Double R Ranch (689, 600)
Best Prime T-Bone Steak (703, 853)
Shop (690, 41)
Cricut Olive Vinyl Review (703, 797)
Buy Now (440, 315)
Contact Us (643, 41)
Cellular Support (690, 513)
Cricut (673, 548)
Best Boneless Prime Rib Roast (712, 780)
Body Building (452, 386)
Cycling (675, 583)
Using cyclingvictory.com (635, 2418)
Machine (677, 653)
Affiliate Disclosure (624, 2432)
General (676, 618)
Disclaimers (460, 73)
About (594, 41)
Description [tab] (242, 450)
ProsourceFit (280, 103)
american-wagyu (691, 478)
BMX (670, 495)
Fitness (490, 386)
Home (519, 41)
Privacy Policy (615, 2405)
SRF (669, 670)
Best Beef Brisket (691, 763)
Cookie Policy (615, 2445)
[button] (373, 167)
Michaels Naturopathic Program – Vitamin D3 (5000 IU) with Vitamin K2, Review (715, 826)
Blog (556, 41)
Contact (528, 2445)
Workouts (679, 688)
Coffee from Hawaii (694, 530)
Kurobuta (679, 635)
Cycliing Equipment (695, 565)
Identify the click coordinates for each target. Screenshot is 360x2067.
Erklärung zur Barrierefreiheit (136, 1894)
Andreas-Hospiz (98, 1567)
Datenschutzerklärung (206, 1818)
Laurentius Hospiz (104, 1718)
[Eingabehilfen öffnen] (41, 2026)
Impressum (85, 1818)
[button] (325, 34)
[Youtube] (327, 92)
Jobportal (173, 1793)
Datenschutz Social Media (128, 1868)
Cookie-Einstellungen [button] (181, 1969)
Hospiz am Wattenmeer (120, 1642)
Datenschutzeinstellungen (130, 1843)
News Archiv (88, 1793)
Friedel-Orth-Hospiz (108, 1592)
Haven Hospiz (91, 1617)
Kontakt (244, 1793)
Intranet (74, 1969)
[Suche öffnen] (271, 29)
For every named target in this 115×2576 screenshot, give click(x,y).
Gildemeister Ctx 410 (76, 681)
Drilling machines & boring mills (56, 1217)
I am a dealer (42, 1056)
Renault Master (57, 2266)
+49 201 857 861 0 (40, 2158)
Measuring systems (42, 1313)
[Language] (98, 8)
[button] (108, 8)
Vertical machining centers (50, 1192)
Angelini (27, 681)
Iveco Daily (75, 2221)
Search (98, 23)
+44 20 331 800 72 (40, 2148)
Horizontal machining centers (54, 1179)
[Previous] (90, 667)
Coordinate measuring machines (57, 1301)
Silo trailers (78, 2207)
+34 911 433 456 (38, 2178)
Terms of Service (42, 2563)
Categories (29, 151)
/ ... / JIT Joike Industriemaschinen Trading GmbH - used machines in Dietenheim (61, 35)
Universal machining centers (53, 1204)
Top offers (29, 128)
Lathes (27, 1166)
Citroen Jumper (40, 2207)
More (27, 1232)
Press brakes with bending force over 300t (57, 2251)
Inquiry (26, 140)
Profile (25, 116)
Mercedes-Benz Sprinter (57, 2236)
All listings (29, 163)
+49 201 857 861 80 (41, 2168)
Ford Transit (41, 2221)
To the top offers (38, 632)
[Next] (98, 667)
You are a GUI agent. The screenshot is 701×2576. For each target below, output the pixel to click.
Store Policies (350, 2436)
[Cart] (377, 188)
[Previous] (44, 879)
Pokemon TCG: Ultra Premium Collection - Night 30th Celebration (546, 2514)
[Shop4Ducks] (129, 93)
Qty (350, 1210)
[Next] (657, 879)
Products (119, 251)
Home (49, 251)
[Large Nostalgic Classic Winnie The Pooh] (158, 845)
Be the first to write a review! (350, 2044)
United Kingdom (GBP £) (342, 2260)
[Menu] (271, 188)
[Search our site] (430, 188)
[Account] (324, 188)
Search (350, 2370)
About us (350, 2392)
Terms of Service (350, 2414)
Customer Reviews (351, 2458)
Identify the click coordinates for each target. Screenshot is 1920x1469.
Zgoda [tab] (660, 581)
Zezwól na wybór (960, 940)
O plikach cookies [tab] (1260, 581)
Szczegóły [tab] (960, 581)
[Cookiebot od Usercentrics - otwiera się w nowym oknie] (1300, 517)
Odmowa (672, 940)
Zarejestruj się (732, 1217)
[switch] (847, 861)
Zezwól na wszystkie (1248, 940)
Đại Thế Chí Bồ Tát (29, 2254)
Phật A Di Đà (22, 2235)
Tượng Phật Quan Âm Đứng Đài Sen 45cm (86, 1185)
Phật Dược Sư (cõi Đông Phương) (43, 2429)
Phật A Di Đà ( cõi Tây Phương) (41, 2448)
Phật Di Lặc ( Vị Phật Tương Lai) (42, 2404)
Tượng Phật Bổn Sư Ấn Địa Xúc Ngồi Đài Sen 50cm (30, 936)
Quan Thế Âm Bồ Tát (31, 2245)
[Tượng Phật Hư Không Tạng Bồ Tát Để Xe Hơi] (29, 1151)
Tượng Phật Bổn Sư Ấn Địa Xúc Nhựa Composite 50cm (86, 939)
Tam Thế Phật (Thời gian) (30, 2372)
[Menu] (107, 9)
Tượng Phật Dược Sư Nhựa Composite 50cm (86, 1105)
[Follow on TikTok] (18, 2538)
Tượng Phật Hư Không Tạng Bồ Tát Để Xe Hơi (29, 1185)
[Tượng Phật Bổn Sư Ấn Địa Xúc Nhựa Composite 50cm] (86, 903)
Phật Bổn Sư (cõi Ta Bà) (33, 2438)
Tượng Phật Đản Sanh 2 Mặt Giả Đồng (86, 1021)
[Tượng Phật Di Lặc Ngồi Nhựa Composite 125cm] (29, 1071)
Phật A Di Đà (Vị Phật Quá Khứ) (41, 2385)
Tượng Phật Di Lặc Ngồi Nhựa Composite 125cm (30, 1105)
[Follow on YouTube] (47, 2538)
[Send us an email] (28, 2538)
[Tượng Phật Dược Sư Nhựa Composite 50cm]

### Brief
Whenever a line of the data includes the word "button", show that line in full.

### Your response
[button] (373, 167)
[button] (325, 34)
Cookie-Einstellungen [button] (181, 1969)
[button] (108, 8)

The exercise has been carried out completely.